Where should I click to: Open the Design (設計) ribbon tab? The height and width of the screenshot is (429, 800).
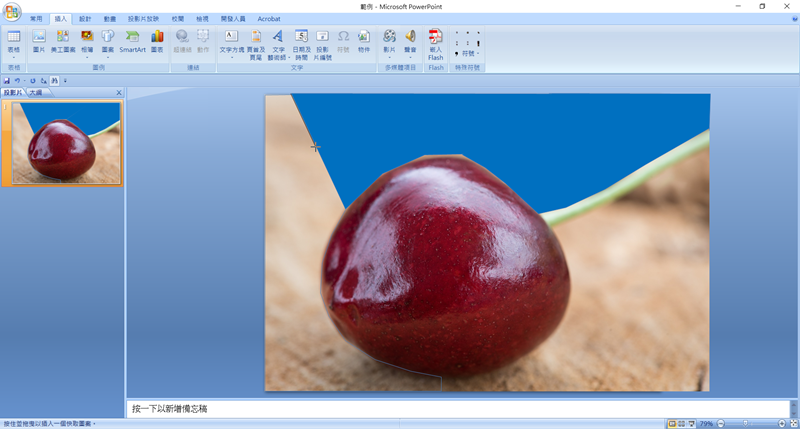tap(85, 19)
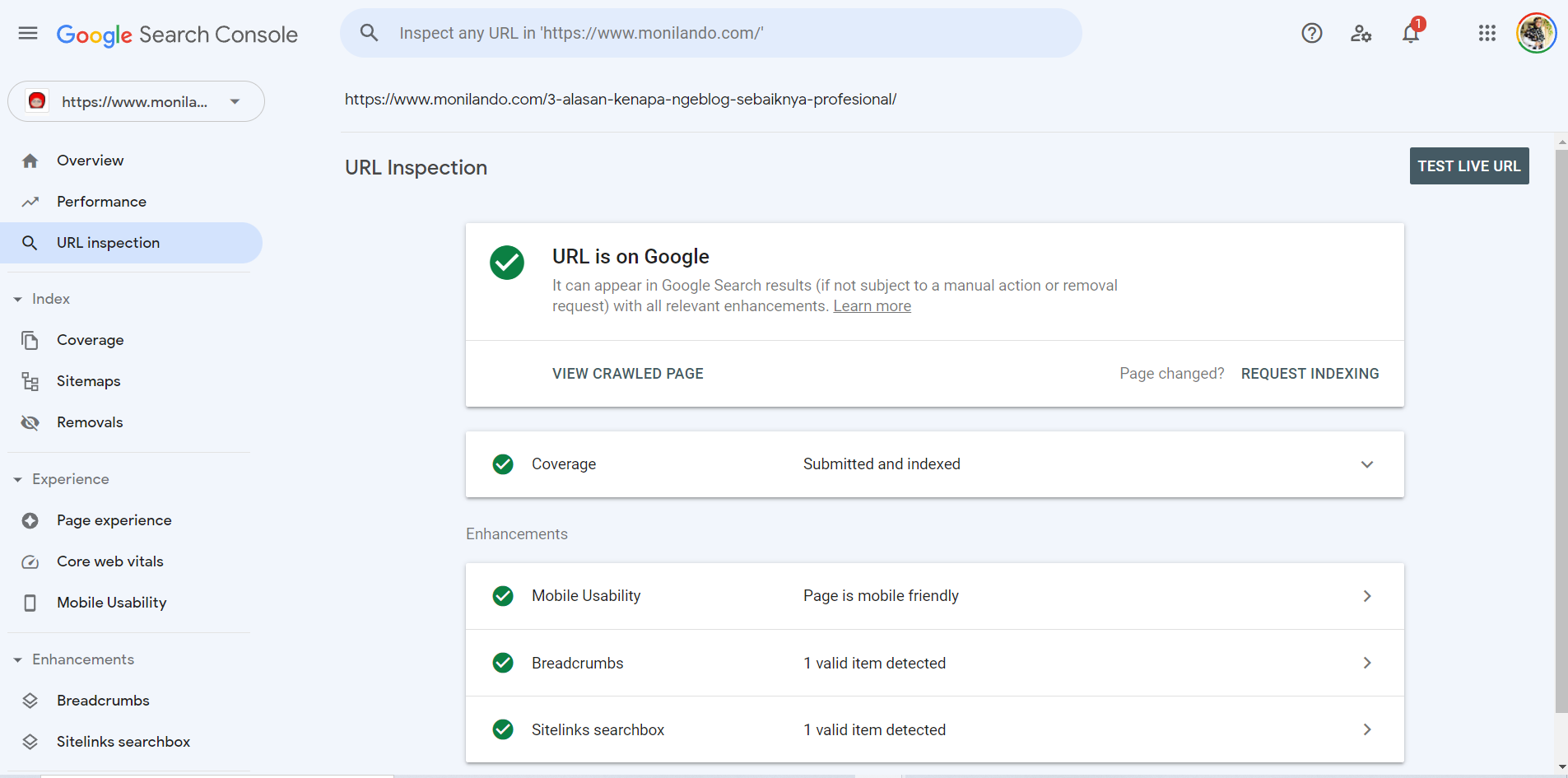
Task: Select Sitemaps from the sidebar
Action: click(x=88, y=381)
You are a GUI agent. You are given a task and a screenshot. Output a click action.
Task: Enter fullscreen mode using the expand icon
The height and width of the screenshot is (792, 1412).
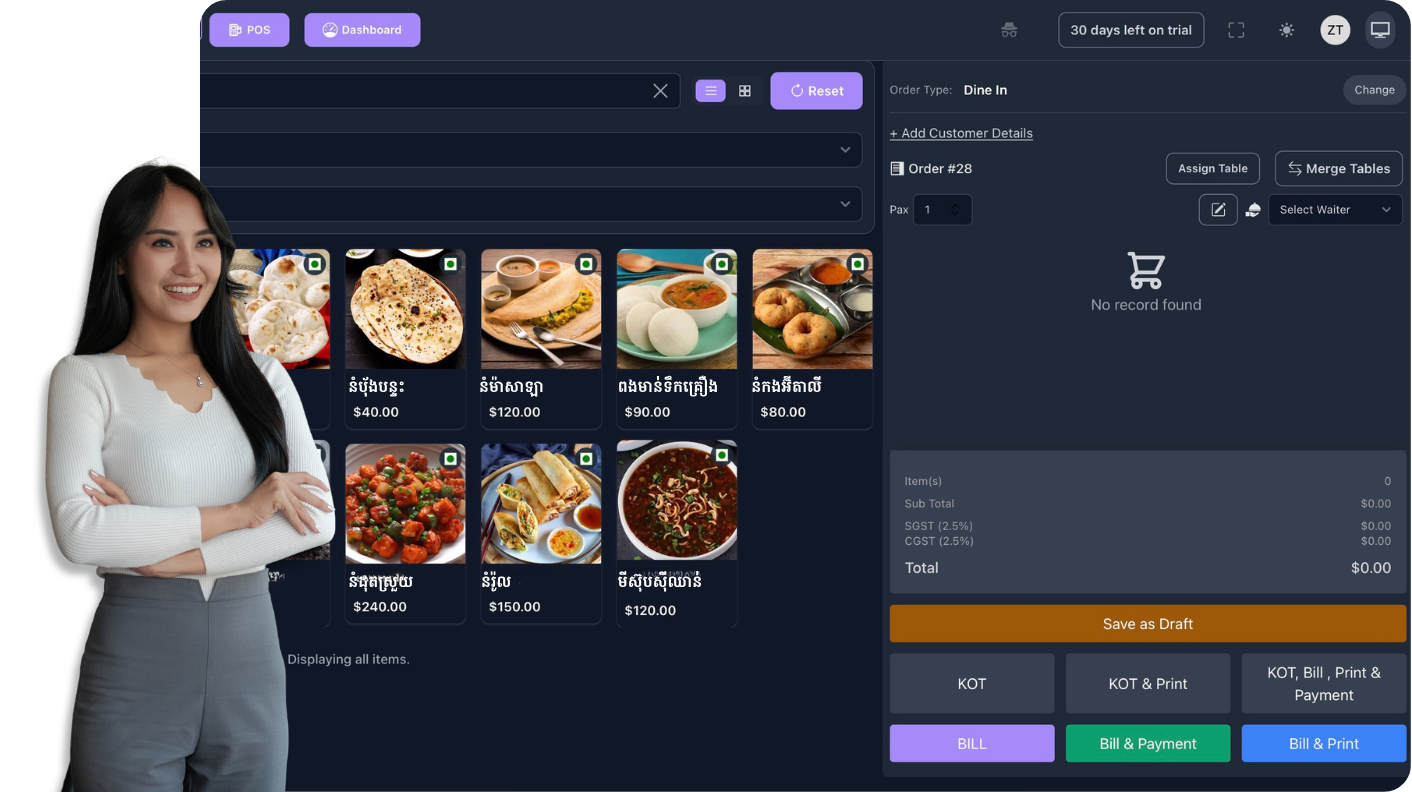1236,30
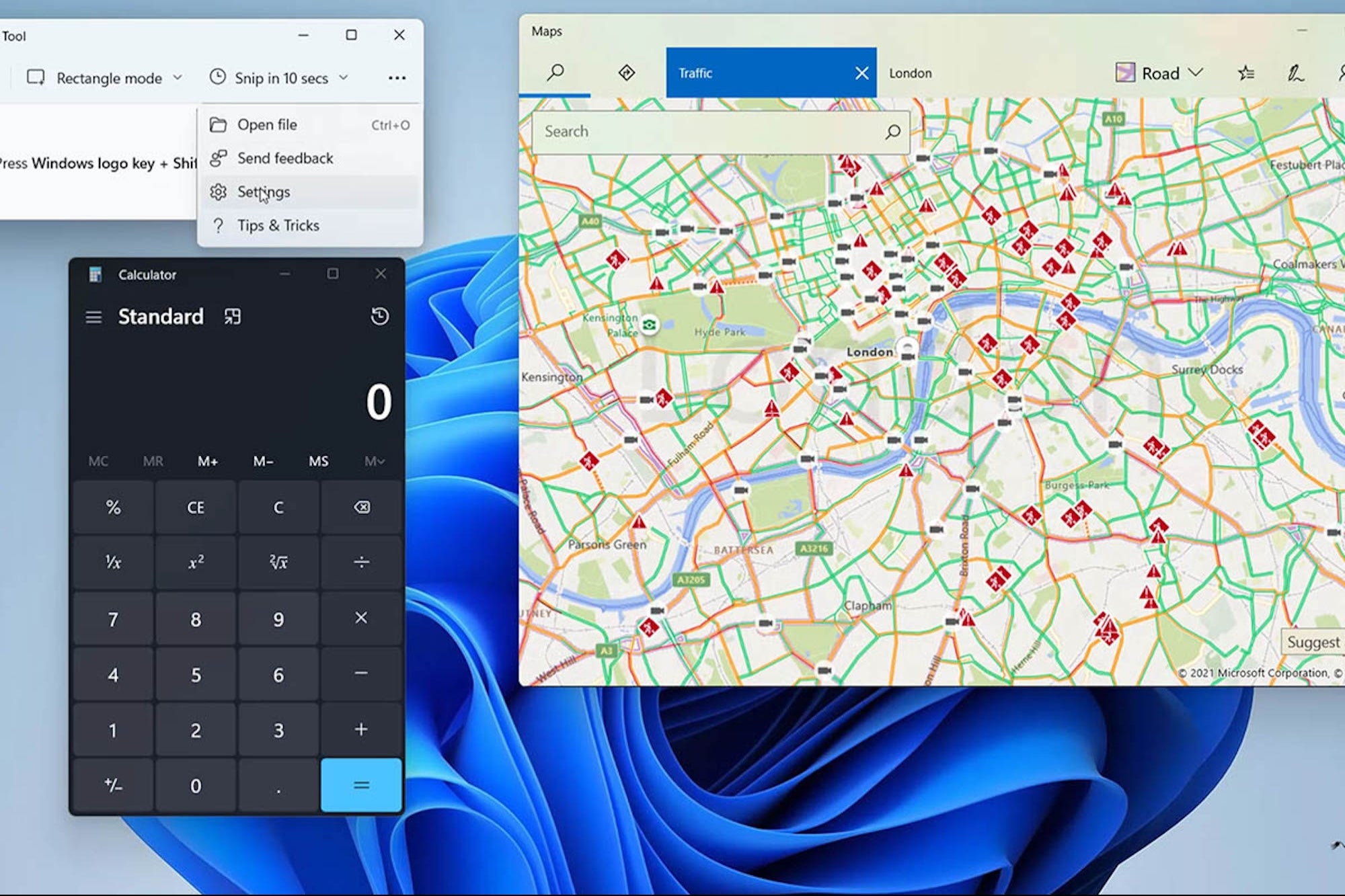Select Tips & Tricks in the menu
The image size is (1345, 896).
point(278,225)
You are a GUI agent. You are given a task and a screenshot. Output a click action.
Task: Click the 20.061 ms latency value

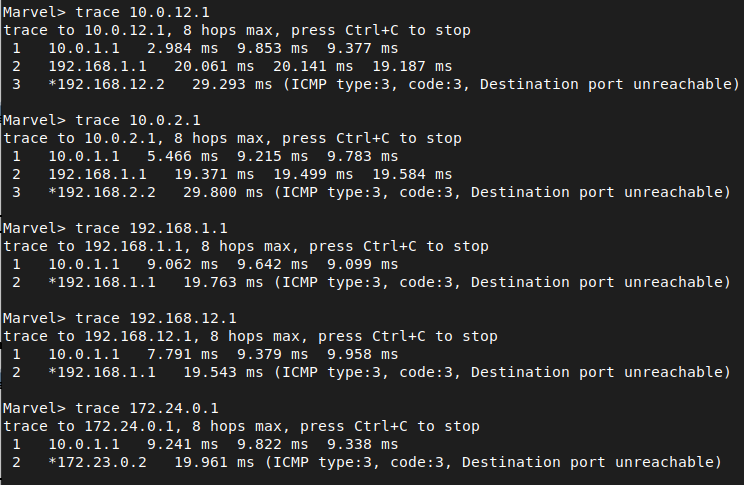[x=214, y=66]
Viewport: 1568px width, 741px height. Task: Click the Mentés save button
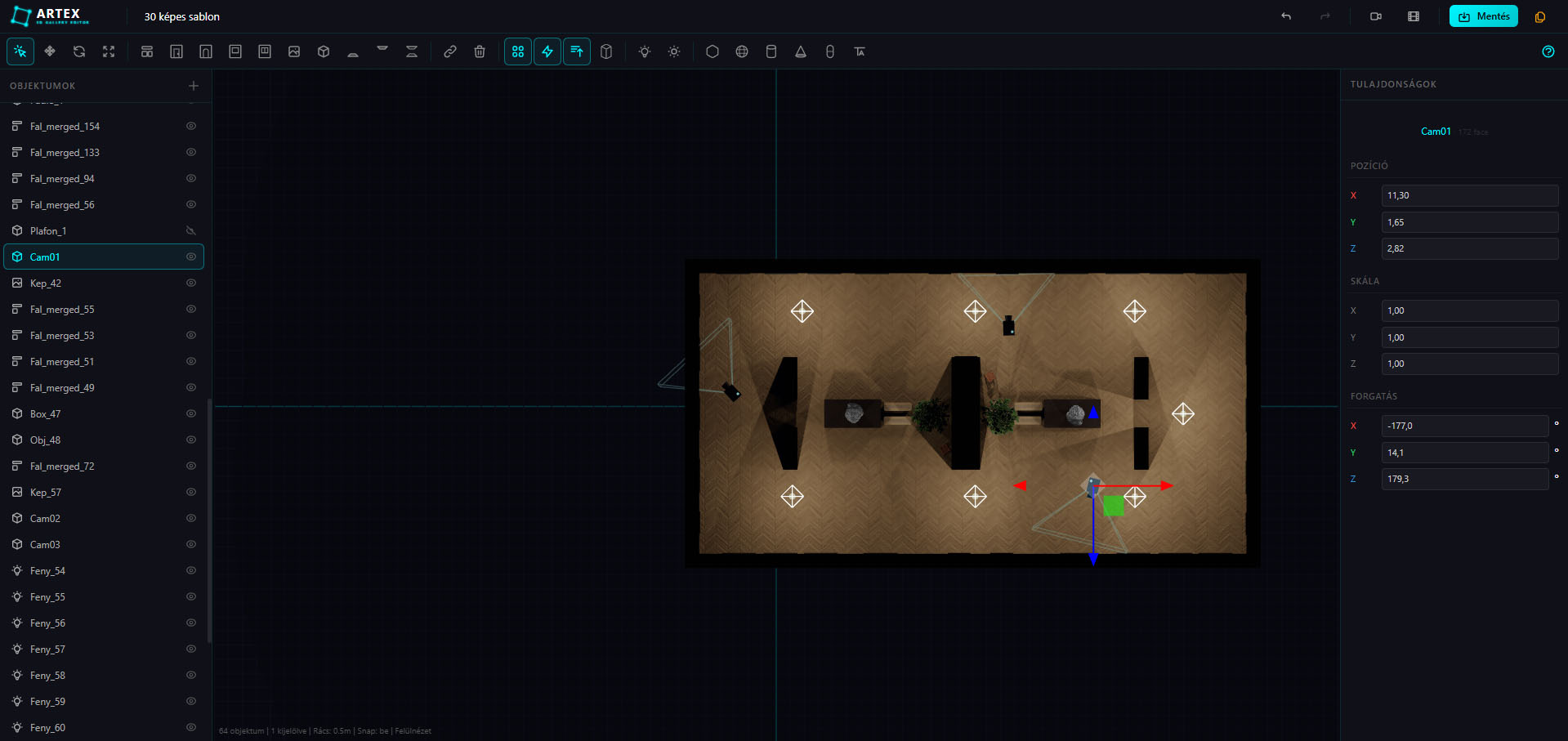1483,16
★ ★ ★ ★ ★
Rewrite all of the lines above, changing "screenshot" to "screen capture" and keeping everything else the same. Omit the pictures.

▶ _Full answer_:
Where should I click to: Open the Design (設計) ribbon tab? The height and width of the screen capture is (429, 800).
tap(85, 19)
Task: Select Sitemaps from the sidebar
Action: click(x=88, y=381)
You are a GUI agent. You are given a task and a screen capture. Output a click action.
Task: Enter fullscreen mode using the expand icon
The height and width of the screen capture is (792, 1412).
1236,30
Select Tips & Tricks in the menu
The image size is (1345, 896).
point(278,225)
You are a GUI agent. You are given a task and a screen capture. Output a click action.
Task: Click the 20.061 ms latency value

[x=214, y=66]
Viewport: 1568px width, 741px height. Task: Click the Mentés save button
1483,16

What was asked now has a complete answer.